Einmal mehr beeindruckend die (im wahrsten Sinne des Wortes) wahnsinnige Stimme von Cee-Lo, besonders intensiv zu hören auf dem neuen Schmuse-Hit "Who’s Gonna Save My Soul".
  ↑  Hot Chip: Made In The Dark (EMI) 1.2.2008
Die "Saure-Gurken-Zeit" um den Jahreswechsel, in der kaum neue Studioalben erscheinen, ist nun vorbei und mit dem ganz brandaktuellen dritten Album der britischen Formation liegt mir gleich ein erstes Kleinod dieses Jahres vor. Mit dem Vorgängeralbum "The Warning" aus dem Jahr 2006 und dem darauf enthaltenen eigenwilligen Indie-Pop konnten sie bereits ein Achtungszeichen setzen. War "The Warning" rhythmisch jedoch noch eher verhalten, so legen sie auf dem neuen Album in Sachen Beats und Dynamik deutlich zu. Wahrscheinlich sind dabei auch die Erfahrungen zahlreicher Konzerte der letzten beiden Jahre eingeflossen. So legten sie z.B. auch schon auf dem Melt!-Festival im Juli letzen Jahres ein mitreißendes Live-Set vor, das ich nach "The Warning" so nicht erwartet hatte und für mich (auch deswegen) zu den Highlights des Festivals gehörte.
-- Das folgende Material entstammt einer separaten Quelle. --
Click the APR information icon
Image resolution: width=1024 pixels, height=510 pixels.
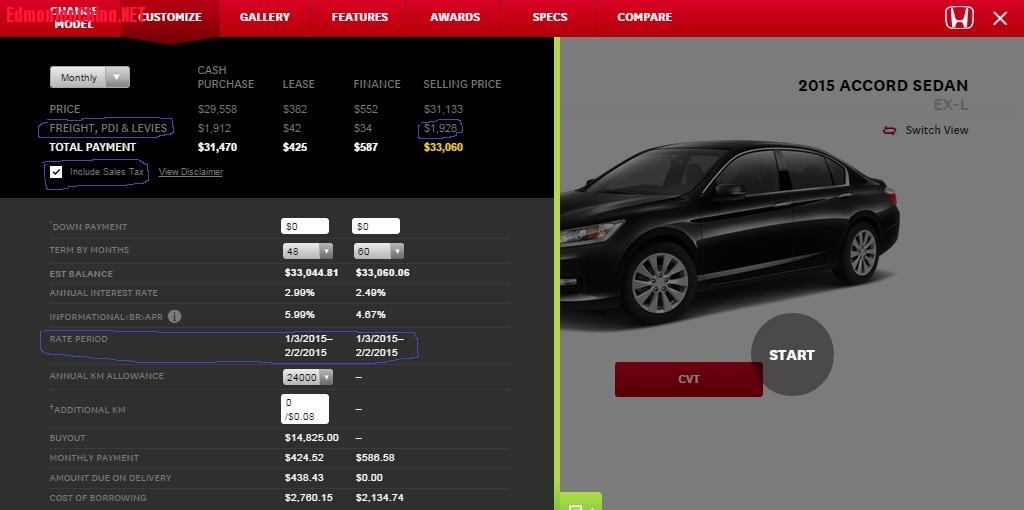[174, 316]
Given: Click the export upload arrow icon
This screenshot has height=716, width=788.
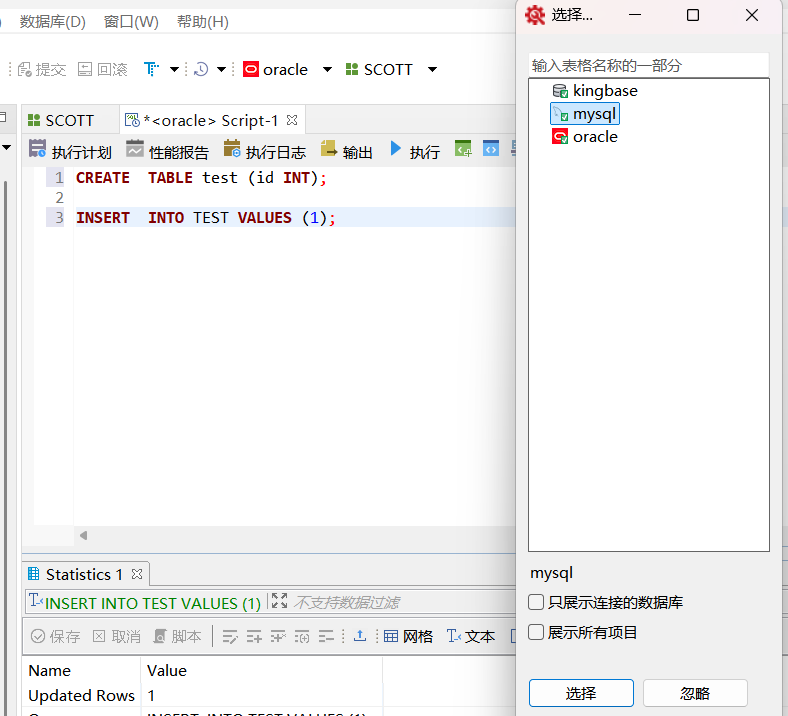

Trotz auch einiger schöner ruhigerer Stücke kann man das neue Album ruhig zur Sparte Dancefloor zählen, denn es sind vor allem die schnelleren Tracks, die durch ihre vertrackten, teils von Tribal- und Samba-Rhythmen inspirierten Beats sowie zahlreiche musikalische Ideen und Wendungen auffallen. Wegen ihrer Schrulligkeit werden es die Stücke aber wohl nur in die Indie-Diso schaffen. Man muss nicht jeden Song mögen, aber für ihr angenehm intelligent-verschrobenes Indie-Dance-Pop-Verständnis muss man sie einfach gern haben.
  ↑  The Orb: The Dream (Stereo Deluxe) 15.2.2008
Die britischen Elektronik-Pioniere um Alex Paterson, die Anfang der 90er das Genre des Ambient House maßgeblich mit begründeten und den Weg für Projekte wie Future Sound Of London und Orbital ebneten, kehren nach eher experimentellen Alben mit dem neuen wieder zurück zum träumerischen Sound ihrer Anfangsjahre: Dub-Reggae, orientalische Klänge und Sprach-Samples auf spacigen, elektronischen Klangteppichen.
Mit ein paar Tracks schielen sie auch auf den Dancehall-Tanzboden, was aber wegen der nicht so überzeugenden SängerInnen für meinen Geschmack nicht so gelungen ist.